For projects that support PackageReference, copy this XML node into the project file to reference the package.
<PackageVersion Include="TranslitKit" Version="1.0.3" />
                    
Directory.Packages.props
<PackageReference Include="TranslitKit" />
                    
Project file
For projects that support Central Package Management (CPM), copy this XML node into the solution Directory.Packages.props file to version the package.
paket add TranslitKit --version 1.0.3
                    
#r "nuget: TranslitKit, 1.0.3"
                    
#r directive can be used in F# Interactive and Polyglot Notebooks. Copy this into the interactive tool or source code of the script to reference the package.
#:package TranslitKit@1.0.3
                    
#:package directive can be used in C# file-based apps starting in .NET 10 preview 4. Copy this into a .cs file before any lines of code to reference the package.
#addin nuget:?package=TranslitKit&version=1.0.3
                    
Install as a Cake Addin
#tool nuget:?package=TranslitKit&version=1.0.3
                    
Install as a Cake Tool

TranslitKit

NuGet License: MIT CI codecov

A .NET library for transliterating Ukrainian and Russian text from Cyrillic to Latin characters.
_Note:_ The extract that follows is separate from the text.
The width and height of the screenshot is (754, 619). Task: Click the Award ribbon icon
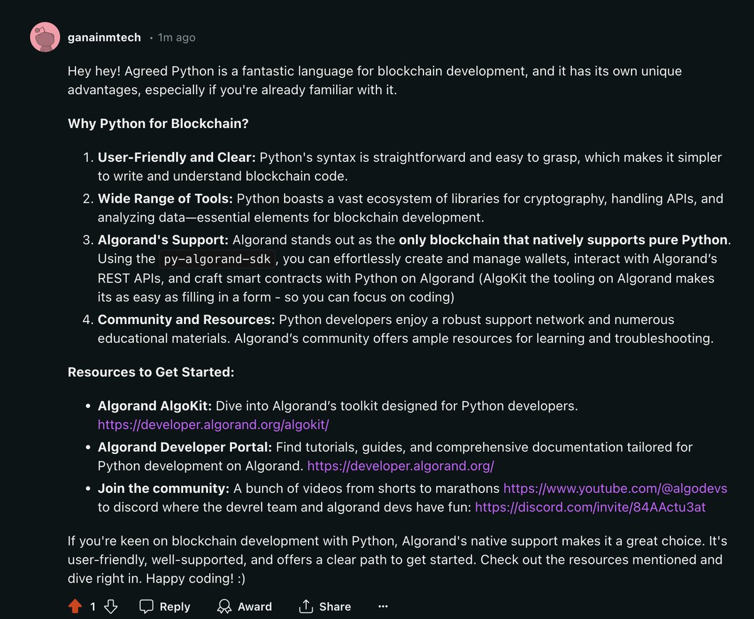[x=224, y=606]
This is a C# port of the Python translit-ua library.

Features

  • 13 Ukrainian transliteration systems including:

    • UkrainianKMU (National 2010 - default)
    • UkrainianSimple, UkrainianWWS, UkrainianBritish
    • UkrainianBGN, UkrainianISO9, UkrainianFrench
    • UkrainianGerman, UkrainianGOST1971, UkrainianGOST1986
    • UkrainianPassport2007, UkrainianNational1996, UkrainianPassport2004Alt
  • 10 Russian transliteration systems including:

    • RussianGOST2006 (GOST 2006)
    • RussianSimple, RussianICAO, RussianTelegram
    • RussianInternationalPassport1997, RussianDriverLicense
    • RussianISO9SystemA, RussianISO9SystemB, RussianISOR9Table2

Installation

dotnet add package TranslitKit

Quick Start

using TranslitKit;

// Ukrainian transliteration (uses UkrainianKMU by default)
string result = Translit.Convert("Берег моря");
// Output: "Bereh moria"

// Specify a different Ukrainian system
result = Translit.Convert("Привіт, світ!", new UkrainianSimple());
// Output: "Pryvit, svit!"

// Russian transliteration
result = Translit.Convert("Не выходи из комнаты", new RussianSimple());
// Output: "Ne vyhodi iz komnaty"

// Control case preservation
result = Translit.Convert("ПРИВІТ", new UkrainianKMU(), preserveCase: true);
// Output: "PRYVIT"

Available Transliteration Systems

Ukrainian Systems

System Description
UkrainianKMU National 2010 (most recent, approved by Cabinet of Ministers) - Default
UkrainianSimple Simplified transliteration
UkrainianWWS WWS transliteration system
UkrainianBritish British Standard
UkrainianBGN BGN/PCGN romanization
UkrainianISO9 ISO 9 standard
UkrainianFrench French transliteration system
UkrainianGerman German (Duden) transliteration
UkrainianGOST1971 GOST 1971 (Soviet standard)
UkrainianGOST1986 GOST 1986 (Soviet standard)
UkrainianPassport2007 Passport 2007 standard
UkrainianNational1996 National 1996 standard
UkrainianPassport2004Alt Passport 2004 alternative

Russian Systems

System Description
RussianGOST2006 GOST 2006 (Russian Federation standard)
RussianSimple Simplified transliteration
RussianICAO ICAO romanization
RussianTelegram Telegram transliteration
RussianInternationalPassport1997 International Passport 1997
RussianInternationalPassport1997Reduced Passport 1997 (reduced)
RussianDriverLicense Driver License transliteration
RussianISO9SystemA ISO 9 System A
RussianISO9SystemB ISO 9 System B
RussianISOR9Table2 ISO R/9 Table 2

Advanced Usage

Working with Collections

using TranslitKit;

// Access all Ukrainian systems
var allUkrainian = TransliterationTables.AllUkrainian;
foreach (var table in allUkrainian)
{
    string result = Translit.Convert("Україна", table);
    Console.WriteLine(result);
}

// Access all Russian systems
var allRussian = TransliterationTables.AllRussian;

// Access all systems (Ukrainian + Russian)
var allSystems = TransliterationTables.AllTransliterations;

Case Preservation

// Default behavior: preserve case if all uppercase
string input = "КИЇВ";
string output = Translit.Convert(input);
// Output: "KYIV" (uppercase preserved)

// Disable case preservation
output = Translit.Convert(input, new UkrainianKMU(), preserveCase: false);
// Output: "Kyiv" (case not preserved)

Composable Transliteration Maps

TranslitKit supports composing multiple transliteration tables together to handle special characters alongside language-specific transliteration.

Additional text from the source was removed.